I am implementing the idea of the paper “A Closer Look at Spatiotemporal Convolutions for Action Recognition”. It proposed a way to replace 3D convolution by R(2+1)D convolution which is implemented in CAFFE2. My target has reproduced the result in pytorch. For 3D convolution of 3xtxhxw
, where 3 means RGB, t is a number of the frame, h and w is height and width.

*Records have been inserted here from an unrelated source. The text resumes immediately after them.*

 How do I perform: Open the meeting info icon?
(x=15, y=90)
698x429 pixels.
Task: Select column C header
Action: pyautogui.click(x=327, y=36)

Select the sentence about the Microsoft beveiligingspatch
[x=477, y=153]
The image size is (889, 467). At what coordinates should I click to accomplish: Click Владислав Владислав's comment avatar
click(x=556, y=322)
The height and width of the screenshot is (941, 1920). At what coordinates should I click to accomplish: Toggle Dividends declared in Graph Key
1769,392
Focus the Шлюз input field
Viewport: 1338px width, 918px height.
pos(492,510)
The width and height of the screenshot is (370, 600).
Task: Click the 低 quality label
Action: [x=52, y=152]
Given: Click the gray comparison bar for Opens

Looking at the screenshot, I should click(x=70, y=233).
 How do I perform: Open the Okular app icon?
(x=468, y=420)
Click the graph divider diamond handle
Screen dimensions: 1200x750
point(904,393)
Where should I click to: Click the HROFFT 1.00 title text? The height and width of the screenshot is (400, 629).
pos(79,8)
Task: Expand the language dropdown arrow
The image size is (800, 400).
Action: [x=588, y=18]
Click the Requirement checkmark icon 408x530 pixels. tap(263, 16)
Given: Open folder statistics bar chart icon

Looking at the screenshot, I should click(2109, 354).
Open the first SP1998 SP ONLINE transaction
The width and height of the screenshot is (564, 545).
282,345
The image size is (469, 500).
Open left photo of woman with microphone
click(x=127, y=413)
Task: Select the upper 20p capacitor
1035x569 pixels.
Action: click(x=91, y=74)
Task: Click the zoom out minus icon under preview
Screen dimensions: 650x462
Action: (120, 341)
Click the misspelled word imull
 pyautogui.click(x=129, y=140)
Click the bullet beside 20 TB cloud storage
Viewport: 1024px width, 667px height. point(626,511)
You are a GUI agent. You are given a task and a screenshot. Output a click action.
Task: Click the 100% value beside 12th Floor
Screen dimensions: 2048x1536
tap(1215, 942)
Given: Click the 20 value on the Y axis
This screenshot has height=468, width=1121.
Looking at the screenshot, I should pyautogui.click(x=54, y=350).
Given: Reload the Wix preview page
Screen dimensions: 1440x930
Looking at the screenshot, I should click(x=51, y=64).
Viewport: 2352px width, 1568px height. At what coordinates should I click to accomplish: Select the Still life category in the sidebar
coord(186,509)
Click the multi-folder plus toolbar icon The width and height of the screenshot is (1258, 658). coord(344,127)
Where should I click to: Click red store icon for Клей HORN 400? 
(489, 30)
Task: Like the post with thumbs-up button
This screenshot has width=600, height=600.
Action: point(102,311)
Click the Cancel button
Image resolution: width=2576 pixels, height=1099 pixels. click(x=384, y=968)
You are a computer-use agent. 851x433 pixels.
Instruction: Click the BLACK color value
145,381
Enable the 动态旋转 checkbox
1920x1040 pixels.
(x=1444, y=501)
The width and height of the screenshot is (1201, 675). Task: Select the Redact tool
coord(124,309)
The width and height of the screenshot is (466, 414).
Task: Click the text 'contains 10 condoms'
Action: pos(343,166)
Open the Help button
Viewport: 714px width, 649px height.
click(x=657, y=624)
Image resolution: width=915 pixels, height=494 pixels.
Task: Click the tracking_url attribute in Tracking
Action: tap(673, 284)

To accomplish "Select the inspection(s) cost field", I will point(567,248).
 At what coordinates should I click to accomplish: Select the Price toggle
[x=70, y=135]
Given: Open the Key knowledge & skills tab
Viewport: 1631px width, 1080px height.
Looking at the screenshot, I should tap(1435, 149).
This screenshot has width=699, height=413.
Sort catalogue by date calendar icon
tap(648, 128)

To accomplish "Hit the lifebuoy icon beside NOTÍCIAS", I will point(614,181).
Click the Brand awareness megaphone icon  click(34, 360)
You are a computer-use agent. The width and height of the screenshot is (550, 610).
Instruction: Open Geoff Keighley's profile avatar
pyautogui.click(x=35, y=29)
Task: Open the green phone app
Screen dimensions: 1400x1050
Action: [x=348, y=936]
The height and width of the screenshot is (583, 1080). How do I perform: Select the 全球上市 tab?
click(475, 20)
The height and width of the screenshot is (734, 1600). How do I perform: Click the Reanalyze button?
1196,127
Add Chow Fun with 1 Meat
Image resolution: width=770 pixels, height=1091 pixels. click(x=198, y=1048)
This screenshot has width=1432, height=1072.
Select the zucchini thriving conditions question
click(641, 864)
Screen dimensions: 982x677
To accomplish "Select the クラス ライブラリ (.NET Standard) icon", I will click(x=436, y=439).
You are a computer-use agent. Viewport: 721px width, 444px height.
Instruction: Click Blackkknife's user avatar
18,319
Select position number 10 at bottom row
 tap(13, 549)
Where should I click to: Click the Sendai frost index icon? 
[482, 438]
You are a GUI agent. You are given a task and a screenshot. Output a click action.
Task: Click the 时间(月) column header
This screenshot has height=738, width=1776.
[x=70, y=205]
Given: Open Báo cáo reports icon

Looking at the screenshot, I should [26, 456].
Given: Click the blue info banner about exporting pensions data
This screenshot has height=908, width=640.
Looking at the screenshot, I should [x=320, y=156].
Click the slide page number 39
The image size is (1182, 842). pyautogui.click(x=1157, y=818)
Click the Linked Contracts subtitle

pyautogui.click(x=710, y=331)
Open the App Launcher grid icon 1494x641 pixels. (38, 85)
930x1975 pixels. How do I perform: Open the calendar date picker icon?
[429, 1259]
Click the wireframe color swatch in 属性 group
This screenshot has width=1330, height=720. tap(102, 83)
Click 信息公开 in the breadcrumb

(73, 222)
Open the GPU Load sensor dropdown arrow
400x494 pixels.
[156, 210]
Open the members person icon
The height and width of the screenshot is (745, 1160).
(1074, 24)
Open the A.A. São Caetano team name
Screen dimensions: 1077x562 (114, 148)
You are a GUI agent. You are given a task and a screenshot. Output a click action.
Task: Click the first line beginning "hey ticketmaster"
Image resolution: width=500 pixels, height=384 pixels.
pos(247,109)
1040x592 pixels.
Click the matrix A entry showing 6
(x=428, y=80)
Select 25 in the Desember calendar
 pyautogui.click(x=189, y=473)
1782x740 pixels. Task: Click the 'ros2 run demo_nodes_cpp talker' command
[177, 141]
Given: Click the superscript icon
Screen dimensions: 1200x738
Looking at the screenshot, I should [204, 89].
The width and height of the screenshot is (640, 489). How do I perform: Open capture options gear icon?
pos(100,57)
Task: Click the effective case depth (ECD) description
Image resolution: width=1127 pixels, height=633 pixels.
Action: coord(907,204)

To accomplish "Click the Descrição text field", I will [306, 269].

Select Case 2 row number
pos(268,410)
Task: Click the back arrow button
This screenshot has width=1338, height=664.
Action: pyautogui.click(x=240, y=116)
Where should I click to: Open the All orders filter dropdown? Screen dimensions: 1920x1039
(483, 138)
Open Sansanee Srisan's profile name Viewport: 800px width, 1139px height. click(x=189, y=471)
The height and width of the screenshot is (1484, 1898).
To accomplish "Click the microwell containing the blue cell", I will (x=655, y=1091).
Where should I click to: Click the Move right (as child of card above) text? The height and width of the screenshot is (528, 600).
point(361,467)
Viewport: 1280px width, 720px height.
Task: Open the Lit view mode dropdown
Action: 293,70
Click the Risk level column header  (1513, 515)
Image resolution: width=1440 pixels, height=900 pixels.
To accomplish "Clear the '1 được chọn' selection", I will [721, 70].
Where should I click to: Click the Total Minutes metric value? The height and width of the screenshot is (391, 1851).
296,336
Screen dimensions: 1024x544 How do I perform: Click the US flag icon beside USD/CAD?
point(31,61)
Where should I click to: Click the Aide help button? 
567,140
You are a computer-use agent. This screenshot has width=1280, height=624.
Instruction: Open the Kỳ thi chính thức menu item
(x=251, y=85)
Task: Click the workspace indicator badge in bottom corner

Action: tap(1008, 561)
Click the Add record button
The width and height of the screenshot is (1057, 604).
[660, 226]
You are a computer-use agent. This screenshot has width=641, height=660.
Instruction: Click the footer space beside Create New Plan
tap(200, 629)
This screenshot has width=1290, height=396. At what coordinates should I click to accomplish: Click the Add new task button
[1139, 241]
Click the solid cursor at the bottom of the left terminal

For R(2+1)D, it will follows two steps:
- Convolution with 1xdxd kernel (d is size of kernel, 1 means on single frame)
- Apply
tx1x1
on the output of the feature map.
In pytorch, 3D convolution can do as
self.conv3d = nn.Conv3d(in_channels, out_channels, kernel=3,
stride=1, padding=1, bias=bias)
This is my implementation to equivalent with above
self.spatial_conv = nn.Conv2d(in_channels, intermed_channels, kernel=3,
stride=1, padding=1, bias=bias)
self.bn = nn.BatchNorm2d(intermed_channels)
self.relu = nn.ReLU()
self.temporal_conv = nn.Conv3d(intermed_channels, out_channels, temporal_kernel_size,
stride=temporal_stride, padding=temporal_padding, bias=bias)
Am I correct? Thanks